EXTRACT TO READ =>
It’s interesting to note that the film’s director, William C. deMille, was the elder brother of director Cecil B. DeMille and father of choreographer Agnes de Mille. William C. deMille also co-hosted the 1st Academy Awards in 1929!
Only 38 (1923):
Out of all the lost films on this list, this one intrigues me the most.
Again, director William C. deMille chooses actress Lois Wilson (a former schoolteacher before turning to stage and screen) to play the lead role, Mrs. Stanley, an “aging” housewife at 38 (!) who wants to assert her independence after sending her 18-year-old twins off to college. The route of this independence? Employment at the college library, of course. This leads to a more youthful appearance (the time-honored cinematic makeover), romance (of course) with an English professor, and confrontations with her outraged children. Sounds very much like a Liberated Librarian story arc.
Apparently, the film follows the original 1921 stage play by A. E. Thomas pretty closely — even adding library scenes! — and earned good reviews. Interesting, in a film ostensibly all about a woman’s independence, she is known only by her married name. Hmmm…. Also interesting that Lois Wilson, herself only 29 at the time, plays a role almost a decade older.
The Tevises also use the film’s title to describe a common reel librarian role, which they refer to throughout the rest of their book. Here’s how they describe it (p. 11):
Throughout the twentieth century, the majority of reel librarians, especially those in supporting roles, will be afflicted with this “only 38” characteristic. These reel librarians are portrayed as middle-aged or older, a stigmatization of librarians that begins the first time individuals, when as children, enter a library and encounter a librarian, an “only 38” person.
And more stills from this lost film, please visit the Silent Film Still Archive.
Lily of the Dust (1924):
For some reason, this film title makes me think of silent film star Lillian Gish (probably because of her 1919 film Broken Blossoms), but the film actually stars Pola Negri, a Polish film star who also made a big name for herself in Hollywood.

DO THIS =>
In the text on lost films, who plays Mrs. Stanley in Only 38? The items that come next are taken from a different source than the text.

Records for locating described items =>
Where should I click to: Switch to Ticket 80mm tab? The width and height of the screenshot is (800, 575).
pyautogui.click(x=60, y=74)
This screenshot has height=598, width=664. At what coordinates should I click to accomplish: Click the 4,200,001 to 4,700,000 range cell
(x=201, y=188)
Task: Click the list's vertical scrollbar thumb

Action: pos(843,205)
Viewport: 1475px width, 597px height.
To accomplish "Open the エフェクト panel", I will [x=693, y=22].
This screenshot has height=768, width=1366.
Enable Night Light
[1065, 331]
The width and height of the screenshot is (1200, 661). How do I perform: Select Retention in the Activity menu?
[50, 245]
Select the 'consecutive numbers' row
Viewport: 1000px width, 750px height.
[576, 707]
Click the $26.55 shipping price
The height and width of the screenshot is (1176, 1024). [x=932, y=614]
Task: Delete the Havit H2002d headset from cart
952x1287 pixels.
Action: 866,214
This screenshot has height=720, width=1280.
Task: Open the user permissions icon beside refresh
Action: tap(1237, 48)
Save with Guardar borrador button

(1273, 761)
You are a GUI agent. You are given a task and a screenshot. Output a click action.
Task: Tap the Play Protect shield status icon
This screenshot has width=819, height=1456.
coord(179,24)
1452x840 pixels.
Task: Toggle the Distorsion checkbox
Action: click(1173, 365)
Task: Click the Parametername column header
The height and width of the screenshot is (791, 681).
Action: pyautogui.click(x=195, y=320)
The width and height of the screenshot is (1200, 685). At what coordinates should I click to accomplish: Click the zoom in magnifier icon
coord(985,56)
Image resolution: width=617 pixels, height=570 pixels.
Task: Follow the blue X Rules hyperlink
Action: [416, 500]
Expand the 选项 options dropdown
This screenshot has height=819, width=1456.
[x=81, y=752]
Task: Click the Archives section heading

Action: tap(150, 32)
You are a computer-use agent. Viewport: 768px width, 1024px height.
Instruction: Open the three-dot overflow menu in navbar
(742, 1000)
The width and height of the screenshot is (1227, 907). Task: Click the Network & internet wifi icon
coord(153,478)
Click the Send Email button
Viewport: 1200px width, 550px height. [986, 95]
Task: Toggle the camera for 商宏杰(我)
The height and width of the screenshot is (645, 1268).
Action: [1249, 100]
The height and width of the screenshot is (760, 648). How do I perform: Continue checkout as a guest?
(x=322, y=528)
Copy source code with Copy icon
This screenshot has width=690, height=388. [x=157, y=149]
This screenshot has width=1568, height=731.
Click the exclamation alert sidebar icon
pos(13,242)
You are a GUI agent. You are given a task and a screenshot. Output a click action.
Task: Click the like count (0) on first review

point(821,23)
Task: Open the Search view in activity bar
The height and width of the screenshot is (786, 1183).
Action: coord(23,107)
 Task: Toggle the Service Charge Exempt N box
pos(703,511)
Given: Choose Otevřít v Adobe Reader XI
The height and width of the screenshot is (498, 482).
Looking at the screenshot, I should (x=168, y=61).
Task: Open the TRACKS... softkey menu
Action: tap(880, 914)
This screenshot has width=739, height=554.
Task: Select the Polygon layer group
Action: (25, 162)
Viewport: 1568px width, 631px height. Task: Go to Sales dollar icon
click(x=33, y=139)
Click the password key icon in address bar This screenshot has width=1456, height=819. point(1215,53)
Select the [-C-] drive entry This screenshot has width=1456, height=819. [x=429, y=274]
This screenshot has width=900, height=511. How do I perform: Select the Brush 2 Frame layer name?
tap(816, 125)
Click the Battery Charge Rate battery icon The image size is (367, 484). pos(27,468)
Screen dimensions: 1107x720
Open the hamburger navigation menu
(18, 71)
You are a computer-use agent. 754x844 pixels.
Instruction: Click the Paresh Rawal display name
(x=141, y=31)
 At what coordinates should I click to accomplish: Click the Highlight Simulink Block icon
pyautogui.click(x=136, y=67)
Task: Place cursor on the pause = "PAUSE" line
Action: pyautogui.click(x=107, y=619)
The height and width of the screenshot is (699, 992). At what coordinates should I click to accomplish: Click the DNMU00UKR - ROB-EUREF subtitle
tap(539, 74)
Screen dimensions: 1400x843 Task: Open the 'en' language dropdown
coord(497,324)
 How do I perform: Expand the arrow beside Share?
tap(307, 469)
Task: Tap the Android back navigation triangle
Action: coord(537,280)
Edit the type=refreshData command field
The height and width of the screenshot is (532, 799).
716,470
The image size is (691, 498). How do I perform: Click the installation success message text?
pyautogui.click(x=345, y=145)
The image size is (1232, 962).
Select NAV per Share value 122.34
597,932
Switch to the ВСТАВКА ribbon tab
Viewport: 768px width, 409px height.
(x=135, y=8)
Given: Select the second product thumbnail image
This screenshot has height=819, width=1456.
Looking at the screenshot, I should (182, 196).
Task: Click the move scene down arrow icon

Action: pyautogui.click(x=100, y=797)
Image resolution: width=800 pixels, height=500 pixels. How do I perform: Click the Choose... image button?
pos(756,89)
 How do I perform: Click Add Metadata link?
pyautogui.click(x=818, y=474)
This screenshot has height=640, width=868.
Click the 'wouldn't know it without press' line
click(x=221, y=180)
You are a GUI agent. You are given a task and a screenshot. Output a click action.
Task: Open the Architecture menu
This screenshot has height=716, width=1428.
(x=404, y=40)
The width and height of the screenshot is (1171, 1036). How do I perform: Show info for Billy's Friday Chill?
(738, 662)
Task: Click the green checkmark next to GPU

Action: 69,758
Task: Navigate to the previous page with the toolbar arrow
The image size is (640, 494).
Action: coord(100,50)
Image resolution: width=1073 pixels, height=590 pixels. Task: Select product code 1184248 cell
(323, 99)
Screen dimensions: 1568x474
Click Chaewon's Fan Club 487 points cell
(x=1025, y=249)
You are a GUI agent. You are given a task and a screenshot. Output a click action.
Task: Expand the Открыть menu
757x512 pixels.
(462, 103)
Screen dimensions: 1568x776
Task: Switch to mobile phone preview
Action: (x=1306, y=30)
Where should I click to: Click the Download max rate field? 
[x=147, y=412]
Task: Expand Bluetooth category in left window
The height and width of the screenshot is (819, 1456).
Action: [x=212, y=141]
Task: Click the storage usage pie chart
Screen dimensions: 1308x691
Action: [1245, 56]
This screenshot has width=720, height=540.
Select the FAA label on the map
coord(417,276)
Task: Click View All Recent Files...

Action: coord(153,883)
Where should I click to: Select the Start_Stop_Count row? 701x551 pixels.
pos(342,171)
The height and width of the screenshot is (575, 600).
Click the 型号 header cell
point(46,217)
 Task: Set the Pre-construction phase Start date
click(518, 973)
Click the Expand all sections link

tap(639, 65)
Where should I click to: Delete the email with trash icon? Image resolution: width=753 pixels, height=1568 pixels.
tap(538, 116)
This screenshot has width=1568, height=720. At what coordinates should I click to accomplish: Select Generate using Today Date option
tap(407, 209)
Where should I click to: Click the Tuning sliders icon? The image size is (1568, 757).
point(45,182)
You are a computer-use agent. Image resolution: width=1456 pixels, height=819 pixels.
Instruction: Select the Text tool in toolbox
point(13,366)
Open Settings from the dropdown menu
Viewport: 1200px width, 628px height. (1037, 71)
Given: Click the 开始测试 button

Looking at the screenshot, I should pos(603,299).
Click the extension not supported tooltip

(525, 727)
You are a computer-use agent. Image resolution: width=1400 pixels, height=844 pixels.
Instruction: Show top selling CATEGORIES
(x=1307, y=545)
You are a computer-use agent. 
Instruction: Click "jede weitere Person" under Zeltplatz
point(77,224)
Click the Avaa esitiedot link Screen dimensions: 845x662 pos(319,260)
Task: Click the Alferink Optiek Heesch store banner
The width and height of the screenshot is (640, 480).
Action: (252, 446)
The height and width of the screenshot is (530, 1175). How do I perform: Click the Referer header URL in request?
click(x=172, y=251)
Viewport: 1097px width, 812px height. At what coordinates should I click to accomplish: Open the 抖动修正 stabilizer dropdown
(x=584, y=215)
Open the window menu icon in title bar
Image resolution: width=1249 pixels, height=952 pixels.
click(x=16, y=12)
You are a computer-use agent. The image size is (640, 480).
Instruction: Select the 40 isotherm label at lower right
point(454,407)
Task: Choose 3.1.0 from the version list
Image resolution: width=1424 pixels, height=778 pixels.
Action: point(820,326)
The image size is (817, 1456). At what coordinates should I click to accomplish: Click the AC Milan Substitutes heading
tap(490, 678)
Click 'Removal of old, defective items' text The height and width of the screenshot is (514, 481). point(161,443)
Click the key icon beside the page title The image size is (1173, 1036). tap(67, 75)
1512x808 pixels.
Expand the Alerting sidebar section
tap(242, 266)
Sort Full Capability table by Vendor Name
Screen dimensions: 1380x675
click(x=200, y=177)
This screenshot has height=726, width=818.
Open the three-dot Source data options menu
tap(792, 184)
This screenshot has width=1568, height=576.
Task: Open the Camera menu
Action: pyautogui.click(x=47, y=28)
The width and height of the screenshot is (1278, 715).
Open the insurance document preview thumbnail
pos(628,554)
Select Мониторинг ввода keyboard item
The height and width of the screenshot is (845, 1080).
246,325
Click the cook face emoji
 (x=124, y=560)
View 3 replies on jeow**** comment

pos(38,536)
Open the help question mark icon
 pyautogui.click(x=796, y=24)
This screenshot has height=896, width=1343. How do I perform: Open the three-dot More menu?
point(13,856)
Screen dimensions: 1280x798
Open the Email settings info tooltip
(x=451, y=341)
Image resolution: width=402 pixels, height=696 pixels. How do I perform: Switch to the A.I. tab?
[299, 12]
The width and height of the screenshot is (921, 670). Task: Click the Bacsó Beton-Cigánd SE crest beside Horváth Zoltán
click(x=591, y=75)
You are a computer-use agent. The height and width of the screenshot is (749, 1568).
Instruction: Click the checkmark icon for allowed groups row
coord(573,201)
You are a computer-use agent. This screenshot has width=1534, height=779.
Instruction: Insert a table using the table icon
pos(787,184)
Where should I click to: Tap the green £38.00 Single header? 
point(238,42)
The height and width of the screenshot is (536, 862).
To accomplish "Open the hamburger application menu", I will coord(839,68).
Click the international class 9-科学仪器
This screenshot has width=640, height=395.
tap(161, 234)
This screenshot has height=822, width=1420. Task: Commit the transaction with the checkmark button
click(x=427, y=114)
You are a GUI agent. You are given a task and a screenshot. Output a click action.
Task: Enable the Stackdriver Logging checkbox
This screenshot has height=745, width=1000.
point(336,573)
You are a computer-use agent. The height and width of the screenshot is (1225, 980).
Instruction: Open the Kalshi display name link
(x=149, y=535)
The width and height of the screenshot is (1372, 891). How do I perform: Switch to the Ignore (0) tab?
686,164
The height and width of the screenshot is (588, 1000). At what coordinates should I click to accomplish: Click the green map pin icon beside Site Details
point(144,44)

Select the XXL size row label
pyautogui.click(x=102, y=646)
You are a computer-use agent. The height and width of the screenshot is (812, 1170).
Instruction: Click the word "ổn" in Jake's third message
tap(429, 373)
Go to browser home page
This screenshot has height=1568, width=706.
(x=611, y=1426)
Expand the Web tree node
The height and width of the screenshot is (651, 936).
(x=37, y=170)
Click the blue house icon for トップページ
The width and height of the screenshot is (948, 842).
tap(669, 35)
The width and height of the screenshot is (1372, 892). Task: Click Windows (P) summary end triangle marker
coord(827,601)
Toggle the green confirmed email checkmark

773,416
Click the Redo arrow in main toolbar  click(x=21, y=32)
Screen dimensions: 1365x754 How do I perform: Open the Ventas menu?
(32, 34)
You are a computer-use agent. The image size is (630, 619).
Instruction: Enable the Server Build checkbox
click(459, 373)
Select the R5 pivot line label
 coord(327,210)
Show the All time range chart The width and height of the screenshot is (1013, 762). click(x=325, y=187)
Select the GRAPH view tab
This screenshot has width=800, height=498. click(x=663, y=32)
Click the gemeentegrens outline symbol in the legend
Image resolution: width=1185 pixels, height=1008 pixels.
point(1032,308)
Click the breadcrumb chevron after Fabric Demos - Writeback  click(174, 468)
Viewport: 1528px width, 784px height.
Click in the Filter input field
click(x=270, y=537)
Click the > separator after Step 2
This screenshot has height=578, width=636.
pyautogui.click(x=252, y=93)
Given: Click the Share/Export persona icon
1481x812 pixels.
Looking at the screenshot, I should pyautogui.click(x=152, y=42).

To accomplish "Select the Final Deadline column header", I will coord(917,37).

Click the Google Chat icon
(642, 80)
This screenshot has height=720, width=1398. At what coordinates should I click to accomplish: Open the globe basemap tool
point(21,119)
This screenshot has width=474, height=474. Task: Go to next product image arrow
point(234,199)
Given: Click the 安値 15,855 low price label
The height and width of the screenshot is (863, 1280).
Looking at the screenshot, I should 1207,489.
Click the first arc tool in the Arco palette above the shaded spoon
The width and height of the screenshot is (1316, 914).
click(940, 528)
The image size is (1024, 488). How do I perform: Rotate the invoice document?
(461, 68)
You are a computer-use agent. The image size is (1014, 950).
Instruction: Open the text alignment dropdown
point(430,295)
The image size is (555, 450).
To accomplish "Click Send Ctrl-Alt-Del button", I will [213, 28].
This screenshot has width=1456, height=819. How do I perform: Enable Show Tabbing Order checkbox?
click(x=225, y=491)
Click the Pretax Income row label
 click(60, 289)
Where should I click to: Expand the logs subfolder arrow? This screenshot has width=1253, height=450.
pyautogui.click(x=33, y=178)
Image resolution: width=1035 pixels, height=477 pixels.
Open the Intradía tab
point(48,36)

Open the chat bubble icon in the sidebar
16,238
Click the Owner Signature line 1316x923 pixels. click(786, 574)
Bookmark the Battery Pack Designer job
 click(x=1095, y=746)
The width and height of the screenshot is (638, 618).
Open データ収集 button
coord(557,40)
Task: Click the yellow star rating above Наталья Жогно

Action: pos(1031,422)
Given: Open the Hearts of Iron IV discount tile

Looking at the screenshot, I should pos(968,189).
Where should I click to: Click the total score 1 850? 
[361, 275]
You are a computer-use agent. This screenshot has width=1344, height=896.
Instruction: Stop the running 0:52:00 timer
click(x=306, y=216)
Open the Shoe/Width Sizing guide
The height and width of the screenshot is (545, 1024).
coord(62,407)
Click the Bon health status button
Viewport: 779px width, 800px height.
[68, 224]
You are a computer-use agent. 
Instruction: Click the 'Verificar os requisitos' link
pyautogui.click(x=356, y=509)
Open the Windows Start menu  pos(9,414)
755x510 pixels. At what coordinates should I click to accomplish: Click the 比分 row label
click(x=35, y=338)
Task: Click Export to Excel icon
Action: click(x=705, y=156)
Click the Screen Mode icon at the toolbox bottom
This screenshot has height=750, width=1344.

TASK RESULT =>
Lois Wilson